§ **SHORT TASK**:
Rewrite all of the items below with every "GUI agent" changed to "desktop assistant", leaving everything else unchanged.

<<<<

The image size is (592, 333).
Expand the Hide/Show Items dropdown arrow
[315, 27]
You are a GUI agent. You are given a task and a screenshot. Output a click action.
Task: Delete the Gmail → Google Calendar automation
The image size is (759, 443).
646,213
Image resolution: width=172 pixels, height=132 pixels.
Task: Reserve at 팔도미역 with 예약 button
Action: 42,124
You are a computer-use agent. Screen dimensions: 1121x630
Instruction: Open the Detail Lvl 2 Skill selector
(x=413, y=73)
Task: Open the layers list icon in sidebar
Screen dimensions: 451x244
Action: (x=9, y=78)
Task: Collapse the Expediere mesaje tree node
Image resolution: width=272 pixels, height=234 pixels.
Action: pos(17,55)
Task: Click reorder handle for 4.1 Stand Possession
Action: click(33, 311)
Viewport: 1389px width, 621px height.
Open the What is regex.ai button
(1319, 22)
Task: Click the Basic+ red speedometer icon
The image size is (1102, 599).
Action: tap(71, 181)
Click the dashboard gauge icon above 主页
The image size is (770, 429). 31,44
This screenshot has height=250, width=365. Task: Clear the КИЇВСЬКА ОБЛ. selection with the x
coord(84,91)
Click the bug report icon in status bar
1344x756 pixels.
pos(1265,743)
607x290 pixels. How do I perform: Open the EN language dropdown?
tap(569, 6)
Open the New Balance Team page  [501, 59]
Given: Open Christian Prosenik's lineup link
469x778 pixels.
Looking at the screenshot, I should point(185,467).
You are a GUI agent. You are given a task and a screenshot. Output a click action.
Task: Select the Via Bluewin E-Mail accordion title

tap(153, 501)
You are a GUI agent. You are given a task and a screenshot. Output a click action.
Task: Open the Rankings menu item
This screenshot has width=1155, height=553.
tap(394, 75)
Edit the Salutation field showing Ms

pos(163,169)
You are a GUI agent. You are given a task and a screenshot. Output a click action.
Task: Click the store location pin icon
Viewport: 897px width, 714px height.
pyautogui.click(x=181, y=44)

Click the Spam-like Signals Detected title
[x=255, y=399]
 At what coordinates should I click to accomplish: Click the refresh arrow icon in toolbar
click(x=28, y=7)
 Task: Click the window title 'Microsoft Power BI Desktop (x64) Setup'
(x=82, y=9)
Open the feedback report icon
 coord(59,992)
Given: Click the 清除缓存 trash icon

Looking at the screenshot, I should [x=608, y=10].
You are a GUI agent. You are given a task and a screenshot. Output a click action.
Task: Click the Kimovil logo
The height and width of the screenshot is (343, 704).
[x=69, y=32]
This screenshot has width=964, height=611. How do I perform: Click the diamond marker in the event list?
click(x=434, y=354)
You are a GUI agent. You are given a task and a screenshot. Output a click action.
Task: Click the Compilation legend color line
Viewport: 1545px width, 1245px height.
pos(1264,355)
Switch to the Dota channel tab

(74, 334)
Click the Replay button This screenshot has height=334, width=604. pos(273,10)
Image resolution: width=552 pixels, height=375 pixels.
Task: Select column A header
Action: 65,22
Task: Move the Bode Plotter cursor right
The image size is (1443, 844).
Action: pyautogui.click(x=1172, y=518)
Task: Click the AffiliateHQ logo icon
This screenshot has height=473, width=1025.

>>>>

§ **RESPONSE TO THIS TASK**:
The image size is (592, 333).
Expand the Hide/Show Items dropdown arrow
[315, 27]
You are a desktop assistant. You are given a task and a screenshot. Output a click action.
Task: Delete the Gmail → Google Calendar automation
The image size is (759, 443).
646,213
Image resolution: width=172 pixels, height=132 pixels.
Task: Reserve at 팔도미역 with 예약 button
Action: 42,124
You are a computer-use agent. Screen dimensions: 1121x630
Instruction: Open the Detail Lvl 2 Skill selector
(x=413, y=73)
Task: Open the layers list icon in sidebar
Screen dimensions: 451x244
Action: (x=9, y=78)
Task: Collapse the Expediere mesaje tree node
Image resolution: width=272 pixels, height=234 pixels.
Action: pos(17,55)
Task: Click reorder handle for 4.1 Stand Possession
Action: click(33, 311)
Viewport: 1389px width, 621px height.
Open the What is regex.ai button
(1319, 22)
Task: Click the Basic+ red speedometer icon
The image size is (1102, 599).
Action: tap(71, 181)
Click the dashboard gauge icon above 主页
The image size is (770, 429). 31,44
This screenshot has height=250, width=365. Task: Clear the КИЇВСЬКА ОБЛ. selection with the x
coord(84,91)
Click the bug report icon in status bar
1344x756 pixels.
pos(1265,743)
607x290 pixels. How do I perform: Open the EN language dropdown?
tap(569, 6)
Open the New Balance Team page  [501, 59]
Given: Open Christian Prosenik's lineup link
469x778 pixels.
Looking at the screenshot, I should point(185,467).
You are a desktop assistant. You are given a task and a screenshot. Output a click action.
Task: Select the Via Bluewin E-Mail accordion title

tap(153, 501)
You are a desktop assistant. You are given a task and a screenshot. Output a click action.
Task: Open the Rankings menu item
This screenshot has width=1155, height=553.
tap(394, 75)
Edit the Salutation field showing Ms

pos(163,169)
You are a desktop assistant. You are given a task and a screenshot. Output a click action.
Task: Click the store location pin icon
Viewport: 897px width, 714px height.
pyautogui.click(x=181, y=44)

Click the Spam-like Signals Detected title
[x=255, y=399]
 At what coordinates should I click to accomplish: Click the refresh arrow icon in toolbar
click(x=28, y=7)
 Task: Click the window title 'Microsoft Power BI Desktop (x64) Setup'
(x=82, y=9)
Open the feedback report icon
 coord(59,992)
Given: Click the 清除缓存 trash icon

Looking at the screenshot, I should [x=608, y=10].
You are a desktop assistant. You are given a task and a screenshot. Output a click action.
Task: Click the Kimovil logo
The height and width of the screenshot is (343, 704).
[x=69, y=32]
This screenshot has width=964, height=611. How do I perform: Click the diamond marker in the event list?
click(x=434, y=354)
You are a desktop assistant. You are given a task and a screenshot. Output a click action.
Task: Click the Compilation legend color line
Viewport: 1545px width, 1245px height.
pos(1264,355)
Switch to the Dota channel tab

(74, 334)
Click the Replay button This screenshot has height=334, width=604. pos(273,10)
Image resolution: width=552 pixels, height=375 pixels.
Task: Select column A header
Action: 65,22
Task: Move the Bode Plotter cursor right
The image size is (1443, 844).
Action: pyautogui.click(x=1172, y=518)
Task: Click the AffiliateHQ logo icon
This screenshot has height=473, width=1025.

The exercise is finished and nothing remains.